Dou um pulo em Amsterdam, e estamos em pleno Dodenherdenking. Passeio, bebo e como por lá. Em geral, os holandeses são sorridentes e simpáticos, mas sem aquele ranço pegajoso dos cariocas. No fundo, estão cagando para você. Acho ótimo. Num boteco da Rozengracht, o garçom espanhol tenta me tirar. Um brasileiro que aprecia Guinness?, ele diz, na língua de Natalia Zeta.

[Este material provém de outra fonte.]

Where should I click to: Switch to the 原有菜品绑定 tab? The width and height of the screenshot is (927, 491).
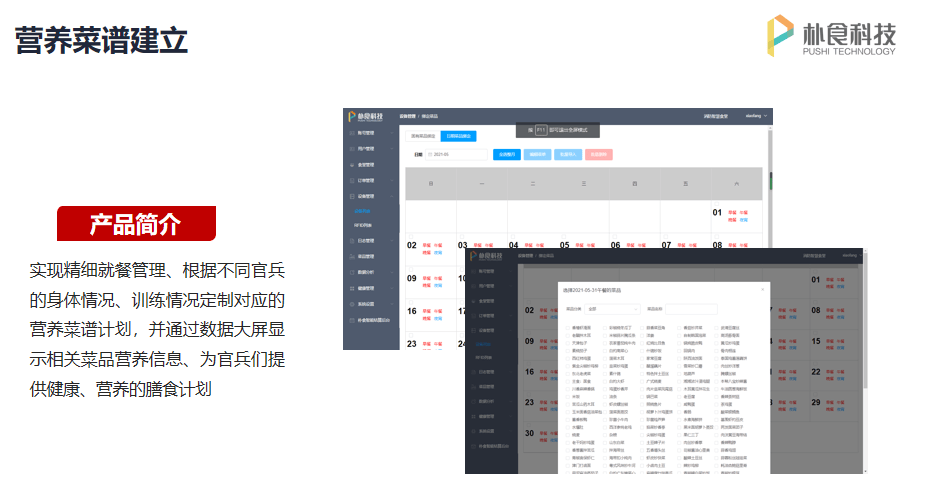pyautogui.click(x=423, y=135)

Está fazendo graça para umas meninas que estão por ali, cacarejando. Sua mãe quem me doutrinou, respondo. Ele pergunta se já fui ao Red Light District. Retruco que parei de pagar por sexo aos treze anos. Bebo mais um pint, um silêncio tenso tomou o lugar. Saio com um tremendo sorriso VSF na cara, e não deixo gorjeta.

Maio, 5

No voo de volta a Londres, o avião chacoalha desgraçadamente. O sujeito ao lado entra em pânico e grita que é jovem demais para morrer. Pergunto quantos anos ele tem. Quarenta e dois. Eu: Fine! I’m 35. Estou sorrindo sacanamente, não sei o motivo, pois sinto tanto medo quanto ele. O cara olha para mim, aterrorizado: Aren’t you scared? Faço uma careta e respondo: I’m a Liverpool supporter. I’m used to be scared.